__Material for this task__
※
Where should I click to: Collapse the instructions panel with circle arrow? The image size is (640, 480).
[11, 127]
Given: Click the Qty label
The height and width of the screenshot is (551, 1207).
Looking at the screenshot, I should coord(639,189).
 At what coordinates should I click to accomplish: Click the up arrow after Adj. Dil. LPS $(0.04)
※
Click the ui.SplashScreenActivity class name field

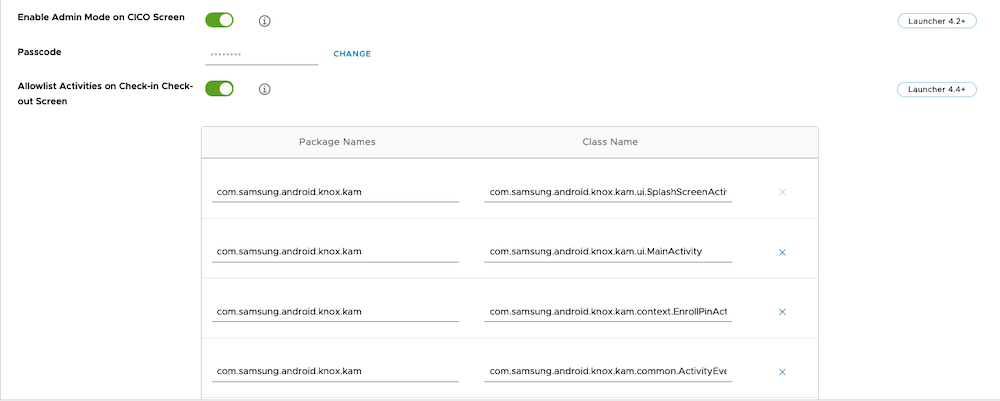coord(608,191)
※
__What to do__
Going back over the entries above, copy word for word every line from the one that has "Given: Click the Qty label" on through the one that has "At what coordinates".

__Written response__
Given: Click the Qty label
The height and width of the screenshot is (551, 1207).
Looking at the screenshot, I should coord(639,189).
 At what coordinates should I click to accomplish: Click the up arrow after Adj. Dil. LPS $(0.04)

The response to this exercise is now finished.